_REQUIRED WORK_: In the records below, find the line holding "Switch to the Transactions tab" and the line holding "Given: Click the add user sidebar icon". Set down both, with every line between them, exactly.

*** DATA SECTION ***

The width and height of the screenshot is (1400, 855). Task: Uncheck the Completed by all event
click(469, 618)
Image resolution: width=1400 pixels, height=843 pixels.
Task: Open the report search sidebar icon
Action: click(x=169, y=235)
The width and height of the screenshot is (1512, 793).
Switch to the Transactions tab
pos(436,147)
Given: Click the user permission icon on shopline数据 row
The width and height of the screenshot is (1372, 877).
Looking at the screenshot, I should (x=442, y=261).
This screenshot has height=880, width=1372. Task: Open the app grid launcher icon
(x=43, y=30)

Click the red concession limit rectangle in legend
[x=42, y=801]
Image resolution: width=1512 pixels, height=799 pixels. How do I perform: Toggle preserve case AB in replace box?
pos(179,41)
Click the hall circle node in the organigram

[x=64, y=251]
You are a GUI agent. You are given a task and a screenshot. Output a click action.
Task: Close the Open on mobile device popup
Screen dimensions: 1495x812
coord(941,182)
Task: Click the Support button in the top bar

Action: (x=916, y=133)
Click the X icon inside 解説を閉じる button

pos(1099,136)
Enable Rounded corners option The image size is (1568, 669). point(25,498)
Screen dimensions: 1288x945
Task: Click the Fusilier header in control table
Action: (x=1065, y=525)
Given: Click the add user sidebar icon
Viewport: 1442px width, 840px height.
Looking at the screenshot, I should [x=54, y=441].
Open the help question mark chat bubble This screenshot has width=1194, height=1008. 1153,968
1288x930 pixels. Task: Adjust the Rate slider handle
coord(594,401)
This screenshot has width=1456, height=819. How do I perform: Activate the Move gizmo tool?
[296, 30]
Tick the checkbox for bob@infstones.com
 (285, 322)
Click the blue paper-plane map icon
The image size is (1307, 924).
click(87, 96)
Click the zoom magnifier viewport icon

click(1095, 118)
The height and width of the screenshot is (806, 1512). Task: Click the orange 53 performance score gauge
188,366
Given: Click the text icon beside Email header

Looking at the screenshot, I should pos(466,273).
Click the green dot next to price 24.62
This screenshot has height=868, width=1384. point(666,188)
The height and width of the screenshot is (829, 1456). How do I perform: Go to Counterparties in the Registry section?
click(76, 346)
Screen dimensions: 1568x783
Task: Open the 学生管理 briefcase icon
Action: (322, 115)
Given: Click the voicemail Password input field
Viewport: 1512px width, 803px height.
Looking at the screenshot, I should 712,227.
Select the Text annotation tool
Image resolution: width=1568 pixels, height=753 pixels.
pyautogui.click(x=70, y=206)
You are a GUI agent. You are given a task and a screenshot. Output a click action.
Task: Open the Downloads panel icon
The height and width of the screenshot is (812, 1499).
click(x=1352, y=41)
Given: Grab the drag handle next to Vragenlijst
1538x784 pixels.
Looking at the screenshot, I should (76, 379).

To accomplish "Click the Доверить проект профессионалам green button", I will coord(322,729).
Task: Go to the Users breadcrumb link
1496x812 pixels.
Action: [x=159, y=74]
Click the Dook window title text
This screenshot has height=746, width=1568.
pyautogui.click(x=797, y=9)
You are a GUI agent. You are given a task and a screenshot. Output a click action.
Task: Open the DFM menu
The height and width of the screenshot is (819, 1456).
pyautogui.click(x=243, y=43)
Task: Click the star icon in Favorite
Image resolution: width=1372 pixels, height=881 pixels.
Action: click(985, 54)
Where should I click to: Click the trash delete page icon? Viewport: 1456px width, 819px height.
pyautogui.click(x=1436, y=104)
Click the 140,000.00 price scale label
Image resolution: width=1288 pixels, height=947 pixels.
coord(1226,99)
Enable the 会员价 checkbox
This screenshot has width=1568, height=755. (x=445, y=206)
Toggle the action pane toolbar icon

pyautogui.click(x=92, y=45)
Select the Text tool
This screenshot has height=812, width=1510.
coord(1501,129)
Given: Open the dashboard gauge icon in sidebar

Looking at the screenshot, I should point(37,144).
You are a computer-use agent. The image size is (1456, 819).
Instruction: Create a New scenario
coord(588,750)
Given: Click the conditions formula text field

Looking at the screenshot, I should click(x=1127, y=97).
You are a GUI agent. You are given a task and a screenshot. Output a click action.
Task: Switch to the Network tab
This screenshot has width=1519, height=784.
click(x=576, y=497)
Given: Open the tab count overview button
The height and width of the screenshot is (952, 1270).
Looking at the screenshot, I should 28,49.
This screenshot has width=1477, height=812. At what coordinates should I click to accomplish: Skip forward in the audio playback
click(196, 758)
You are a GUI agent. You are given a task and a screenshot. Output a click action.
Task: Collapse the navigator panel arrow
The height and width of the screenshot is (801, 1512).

*** End of DATA SECTION ***

_YOUR RESPONSE_:
Switch to the Transactions tab
pos(436,147)
Given: Click the user permission icon on shopline数据 row
The width and height of the screenshot is (1372, 877).
Looking at the screenshot, I should (x=442, y=261).
This screenshot has height=880, width=1372. Task: Open the app grid launcher icon
(x=43, y=30)

Click the red concession limit rectangle in legend
[x=42, y=801]
Image resolution: width=1512 pixels, height=799 pixels. How do I perform: Toggle preserve case AB in replace box?
pos(179,41)
Click the hall circle node in the organigram

[x=64, y=251]
You are a GUI agent. You are given a task and a screenshot. Output a click action.
Task: Close the Open on mobile device popup
Screen dimensions: 1495x812
coord(941,182)
Task: Click the Support button in the top bar

Action: (x=916, y=133)
Click the X icon inside 解説を閉じる button

pos(1099,136)
Enable Rounded corners option The image size is (1568, 669). point(25,498)
Screen dimensions: 1288x945
Task: Click the Fusilier header in control table
Action: (x=1065, y=525)
Given: Click the add user sidebar icon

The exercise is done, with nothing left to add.